**PROBLEM DETAILS:** Copy the data word for word, from the start through the line that contains "coord(340,96)".

Element and text position data:
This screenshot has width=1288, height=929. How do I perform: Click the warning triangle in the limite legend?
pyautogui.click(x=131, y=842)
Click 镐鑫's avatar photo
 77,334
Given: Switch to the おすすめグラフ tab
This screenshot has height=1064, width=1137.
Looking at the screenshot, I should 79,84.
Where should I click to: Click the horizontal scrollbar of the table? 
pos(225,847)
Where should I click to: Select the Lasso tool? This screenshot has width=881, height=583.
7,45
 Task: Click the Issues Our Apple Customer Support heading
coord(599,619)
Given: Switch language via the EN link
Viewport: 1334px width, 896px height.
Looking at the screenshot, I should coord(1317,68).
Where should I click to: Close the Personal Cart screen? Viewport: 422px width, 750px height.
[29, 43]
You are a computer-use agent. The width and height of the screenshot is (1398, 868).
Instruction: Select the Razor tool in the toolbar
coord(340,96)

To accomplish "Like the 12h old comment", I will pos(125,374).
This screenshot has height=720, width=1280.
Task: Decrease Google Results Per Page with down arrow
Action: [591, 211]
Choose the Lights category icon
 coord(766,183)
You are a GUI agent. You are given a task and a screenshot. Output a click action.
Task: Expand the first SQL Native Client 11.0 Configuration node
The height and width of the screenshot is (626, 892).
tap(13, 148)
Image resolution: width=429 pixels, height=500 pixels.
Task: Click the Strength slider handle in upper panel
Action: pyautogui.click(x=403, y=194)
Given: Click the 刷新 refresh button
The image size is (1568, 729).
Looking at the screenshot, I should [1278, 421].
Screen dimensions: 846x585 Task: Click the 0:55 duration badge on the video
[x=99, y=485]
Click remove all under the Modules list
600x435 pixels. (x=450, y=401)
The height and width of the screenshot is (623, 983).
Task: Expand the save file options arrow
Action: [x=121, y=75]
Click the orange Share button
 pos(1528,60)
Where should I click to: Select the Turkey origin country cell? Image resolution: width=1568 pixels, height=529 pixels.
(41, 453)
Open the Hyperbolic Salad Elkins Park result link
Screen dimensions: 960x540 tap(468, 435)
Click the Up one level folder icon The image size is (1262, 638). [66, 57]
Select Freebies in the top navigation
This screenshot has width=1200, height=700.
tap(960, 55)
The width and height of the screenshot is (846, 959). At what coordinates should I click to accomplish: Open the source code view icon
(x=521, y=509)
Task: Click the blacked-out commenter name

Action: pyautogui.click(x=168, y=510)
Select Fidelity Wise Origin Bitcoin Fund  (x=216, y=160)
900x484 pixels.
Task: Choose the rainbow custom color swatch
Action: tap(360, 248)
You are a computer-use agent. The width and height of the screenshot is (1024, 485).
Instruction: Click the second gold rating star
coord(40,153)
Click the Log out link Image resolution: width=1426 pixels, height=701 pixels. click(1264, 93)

**TASK RESULT:**
This screenshot has width=1288, height=929. How do I perform: Click the warning triangle in the limite legend?
pyautogui.click(x=131, y=842)
Click 镐鑫's avatar photo
 77,334
Given: Switch to the おすすめグラフ tab
This screenshot has height=1064, width=1137.
Looking at the screenshot, I should 79,84.
Where should I click to: Click the horizontal scrollbar of the table? 
pos(225,847)
Where should I click to: Select the Lasso tool? This screenshot has width=881, height=583.
7,45
 Task: Click the Issues Our Apple Customer Support heading
coord(599,619)
Given: Switch language via the EN link
Viewport: 1334px width, 896px height.
Looking at the screenshot, I should coord(1317,68).
Where should I click to: Close the Personal Cart screen? Viewport: 422px width, 750px height.
[29, 43]
You are a computer-use agent. The width and height of the screenshot is (1398, 868).
Instruction: Select the Razor tool in the toolbar
coord(340,96)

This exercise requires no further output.